- Opening Delimiter -

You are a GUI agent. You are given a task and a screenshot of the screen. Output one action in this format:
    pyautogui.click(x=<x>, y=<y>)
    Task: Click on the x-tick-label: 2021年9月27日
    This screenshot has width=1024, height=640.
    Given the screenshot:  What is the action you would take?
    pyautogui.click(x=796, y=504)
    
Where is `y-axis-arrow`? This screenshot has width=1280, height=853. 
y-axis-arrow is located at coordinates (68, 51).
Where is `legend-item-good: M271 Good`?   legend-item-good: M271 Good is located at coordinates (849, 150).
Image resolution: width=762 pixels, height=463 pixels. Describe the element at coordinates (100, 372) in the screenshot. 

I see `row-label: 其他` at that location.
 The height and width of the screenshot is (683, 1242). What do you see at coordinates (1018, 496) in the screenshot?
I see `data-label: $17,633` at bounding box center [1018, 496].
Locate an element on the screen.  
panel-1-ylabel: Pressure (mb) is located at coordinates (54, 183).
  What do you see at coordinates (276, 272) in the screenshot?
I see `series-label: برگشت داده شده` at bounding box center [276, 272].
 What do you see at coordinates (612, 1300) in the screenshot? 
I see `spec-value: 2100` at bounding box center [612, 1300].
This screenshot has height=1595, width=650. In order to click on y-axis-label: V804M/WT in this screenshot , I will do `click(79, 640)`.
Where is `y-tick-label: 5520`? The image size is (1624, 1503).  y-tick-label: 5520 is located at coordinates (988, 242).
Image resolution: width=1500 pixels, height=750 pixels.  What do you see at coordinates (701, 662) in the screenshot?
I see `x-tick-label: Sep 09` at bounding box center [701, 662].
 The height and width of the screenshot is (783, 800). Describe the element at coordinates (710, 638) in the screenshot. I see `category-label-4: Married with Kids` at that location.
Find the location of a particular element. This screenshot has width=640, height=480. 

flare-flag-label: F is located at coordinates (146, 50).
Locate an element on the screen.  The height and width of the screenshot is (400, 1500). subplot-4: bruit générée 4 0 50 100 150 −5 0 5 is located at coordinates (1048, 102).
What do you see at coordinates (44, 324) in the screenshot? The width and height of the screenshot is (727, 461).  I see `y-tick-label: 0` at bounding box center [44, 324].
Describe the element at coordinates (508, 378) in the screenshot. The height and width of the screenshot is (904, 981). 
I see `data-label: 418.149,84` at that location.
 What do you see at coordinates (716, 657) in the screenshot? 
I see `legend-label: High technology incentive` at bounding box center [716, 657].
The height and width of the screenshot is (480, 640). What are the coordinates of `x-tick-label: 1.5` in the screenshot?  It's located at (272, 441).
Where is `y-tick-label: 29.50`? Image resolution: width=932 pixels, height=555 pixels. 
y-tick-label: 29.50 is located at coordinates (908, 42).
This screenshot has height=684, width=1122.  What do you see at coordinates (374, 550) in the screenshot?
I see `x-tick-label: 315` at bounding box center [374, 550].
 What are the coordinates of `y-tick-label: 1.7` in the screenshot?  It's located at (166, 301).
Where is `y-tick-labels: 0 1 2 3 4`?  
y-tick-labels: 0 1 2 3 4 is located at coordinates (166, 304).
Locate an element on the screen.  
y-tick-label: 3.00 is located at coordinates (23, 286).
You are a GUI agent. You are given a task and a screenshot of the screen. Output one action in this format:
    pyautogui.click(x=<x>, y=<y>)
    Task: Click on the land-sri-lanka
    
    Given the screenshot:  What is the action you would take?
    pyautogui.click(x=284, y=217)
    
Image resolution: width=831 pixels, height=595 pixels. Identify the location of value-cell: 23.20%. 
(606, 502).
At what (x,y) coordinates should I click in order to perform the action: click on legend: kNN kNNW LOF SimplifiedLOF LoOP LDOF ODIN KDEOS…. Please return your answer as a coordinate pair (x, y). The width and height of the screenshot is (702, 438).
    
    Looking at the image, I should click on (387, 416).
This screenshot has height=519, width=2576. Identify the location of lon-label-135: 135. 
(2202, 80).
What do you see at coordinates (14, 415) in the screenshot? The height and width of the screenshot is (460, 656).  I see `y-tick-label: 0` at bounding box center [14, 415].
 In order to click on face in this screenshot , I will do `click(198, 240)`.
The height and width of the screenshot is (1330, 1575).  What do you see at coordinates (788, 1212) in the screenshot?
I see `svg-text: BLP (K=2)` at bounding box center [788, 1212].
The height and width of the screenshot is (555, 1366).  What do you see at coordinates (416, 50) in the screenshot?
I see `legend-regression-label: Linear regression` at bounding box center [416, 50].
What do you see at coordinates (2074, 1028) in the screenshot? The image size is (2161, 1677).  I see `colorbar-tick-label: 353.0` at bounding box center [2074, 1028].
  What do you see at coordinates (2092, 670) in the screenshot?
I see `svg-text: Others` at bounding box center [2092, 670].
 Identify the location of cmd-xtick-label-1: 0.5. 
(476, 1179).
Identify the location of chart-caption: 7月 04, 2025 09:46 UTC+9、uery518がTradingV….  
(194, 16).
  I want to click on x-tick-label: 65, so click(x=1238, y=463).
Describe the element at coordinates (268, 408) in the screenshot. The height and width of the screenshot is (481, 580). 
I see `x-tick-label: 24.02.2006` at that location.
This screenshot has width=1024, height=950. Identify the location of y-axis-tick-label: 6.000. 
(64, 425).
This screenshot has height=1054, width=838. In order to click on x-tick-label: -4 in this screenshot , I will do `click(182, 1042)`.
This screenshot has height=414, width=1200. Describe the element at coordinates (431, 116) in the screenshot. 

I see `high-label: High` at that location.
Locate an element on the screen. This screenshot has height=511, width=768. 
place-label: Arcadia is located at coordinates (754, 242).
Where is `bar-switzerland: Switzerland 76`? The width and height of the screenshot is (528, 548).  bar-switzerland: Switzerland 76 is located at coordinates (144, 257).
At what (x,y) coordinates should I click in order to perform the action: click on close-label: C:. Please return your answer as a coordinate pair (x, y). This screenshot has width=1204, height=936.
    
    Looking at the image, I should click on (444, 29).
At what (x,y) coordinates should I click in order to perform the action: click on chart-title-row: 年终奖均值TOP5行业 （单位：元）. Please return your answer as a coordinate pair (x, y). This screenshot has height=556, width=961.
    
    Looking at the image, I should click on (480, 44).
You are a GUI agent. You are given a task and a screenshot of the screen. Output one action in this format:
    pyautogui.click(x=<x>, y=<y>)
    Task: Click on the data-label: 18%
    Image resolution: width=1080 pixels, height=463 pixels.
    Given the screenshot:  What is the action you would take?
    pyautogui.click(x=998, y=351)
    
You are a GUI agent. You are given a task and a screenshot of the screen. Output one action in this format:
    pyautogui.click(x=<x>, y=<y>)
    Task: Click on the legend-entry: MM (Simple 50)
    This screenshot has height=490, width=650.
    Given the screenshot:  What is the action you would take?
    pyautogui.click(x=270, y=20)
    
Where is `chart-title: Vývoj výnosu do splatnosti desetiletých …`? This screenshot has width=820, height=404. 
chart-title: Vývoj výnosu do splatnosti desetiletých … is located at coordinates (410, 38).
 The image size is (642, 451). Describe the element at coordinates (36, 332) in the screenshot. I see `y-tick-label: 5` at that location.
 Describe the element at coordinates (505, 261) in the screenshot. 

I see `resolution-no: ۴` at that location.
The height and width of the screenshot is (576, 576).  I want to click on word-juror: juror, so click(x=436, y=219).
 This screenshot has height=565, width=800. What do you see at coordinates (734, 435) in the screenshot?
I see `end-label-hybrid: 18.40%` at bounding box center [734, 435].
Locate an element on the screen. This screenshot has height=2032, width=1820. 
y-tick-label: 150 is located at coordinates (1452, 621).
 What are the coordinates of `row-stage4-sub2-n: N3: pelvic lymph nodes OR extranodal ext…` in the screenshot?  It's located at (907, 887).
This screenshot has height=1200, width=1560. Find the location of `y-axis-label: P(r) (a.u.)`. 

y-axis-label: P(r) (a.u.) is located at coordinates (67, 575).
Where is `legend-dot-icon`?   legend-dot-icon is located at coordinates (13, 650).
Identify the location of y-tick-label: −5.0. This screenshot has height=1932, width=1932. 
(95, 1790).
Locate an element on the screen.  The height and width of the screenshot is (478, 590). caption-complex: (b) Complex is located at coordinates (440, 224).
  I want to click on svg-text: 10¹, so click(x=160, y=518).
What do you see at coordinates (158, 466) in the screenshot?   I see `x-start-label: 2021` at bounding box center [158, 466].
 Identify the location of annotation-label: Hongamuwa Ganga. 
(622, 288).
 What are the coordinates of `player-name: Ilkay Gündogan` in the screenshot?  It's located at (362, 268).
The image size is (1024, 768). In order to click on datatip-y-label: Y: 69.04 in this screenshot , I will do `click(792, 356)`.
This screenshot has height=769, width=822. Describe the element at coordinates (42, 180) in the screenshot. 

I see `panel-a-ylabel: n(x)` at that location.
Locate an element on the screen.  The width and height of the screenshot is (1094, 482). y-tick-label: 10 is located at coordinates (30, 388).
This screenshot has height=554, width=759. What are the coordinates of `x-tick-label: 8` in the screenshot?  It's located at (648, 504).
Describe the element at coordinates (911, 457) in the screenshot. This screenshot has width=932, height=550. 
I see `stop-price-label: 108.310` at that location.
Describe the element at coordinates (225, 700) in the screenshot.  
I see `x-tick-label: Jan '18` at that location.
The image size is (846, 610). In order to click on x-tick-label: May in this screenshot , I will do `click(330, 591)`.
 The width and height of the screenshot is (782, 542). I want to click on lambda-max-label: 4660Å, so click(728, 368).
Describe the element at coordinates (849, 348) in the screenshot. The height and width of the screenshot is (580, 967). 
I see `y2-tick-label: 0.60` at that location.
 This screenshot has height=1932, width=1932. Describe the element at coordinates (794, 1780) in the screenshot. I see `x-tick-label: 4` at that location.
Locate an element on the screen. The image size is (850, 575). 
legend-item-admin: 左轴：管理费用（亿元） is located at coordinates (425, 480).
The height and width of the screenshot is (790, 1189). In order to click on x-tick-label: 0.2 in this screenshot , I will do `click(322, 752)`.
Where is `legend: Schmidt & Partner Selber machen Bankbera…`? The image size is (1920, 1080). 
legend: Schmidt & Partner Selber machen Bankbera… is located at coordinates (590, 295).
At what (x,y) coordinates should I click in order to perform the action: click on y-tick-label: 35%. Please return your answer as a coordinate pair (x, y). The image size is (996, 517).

- Closing Delimiter -

Required action:
From the listing above, extract the stretch from the line containing "pixels, height=555 pixels." through the line containing "(2202, 80).", repeating each line verbatim.

Solution to this exercise:
Where is `y-tick-label: 29.50`? Image resolution: width=932 pixels, height=555 pixels. 
y-tick-label: 29.50 is located at coordinates (908, 42).
This screenshot has height=684, width=1122.  What do you see at coordinates (374, 550) in the screenshot?
I see `x-tick-label: 315` at bounding box center [374, 550].
 What are the coordinates of `y-tick-label: 1.7` in the screenshot?  It's located at (166, 301).
Where is `y-tick-labels: 0 1 2 3 4`?  
y-tick-labels: 0 1 2 3 4 is located at coordinates (166, 304).
Locate an element on the screen.  
y-tick-label: 3.00 is located at coordinates (23, 286).
You are a GUI agent. You are given a task and a screenshot of the screen. Output one action in this format:
    pyautogui.click(x=<x>, y=<y>)
    Task: Click on the land-sri-lanka
    
    Given the screenshot:  What is the action you would take?
    pyautogui.click(x=284, y=217)
    
Image resolution: width=831 pixels, height=595 pixels. Identify the location of value-cell: 23.20%. 
(606, 502).
At what (x,y) coordinates should I click in order to perform the action: click on legend: kNN kNNW LOF SimplifiedLOF LoOP LDOF ODIN KDEOS…. Please return your answer as a coordinate pair (x, y). The width and height of the screenshot is (702, 438).
    
    Looking at the image, I should click on (387, 416).
This screenshot has height=519, width=2576. Identify the location of lon-label-135: 135. 
(2202, 80).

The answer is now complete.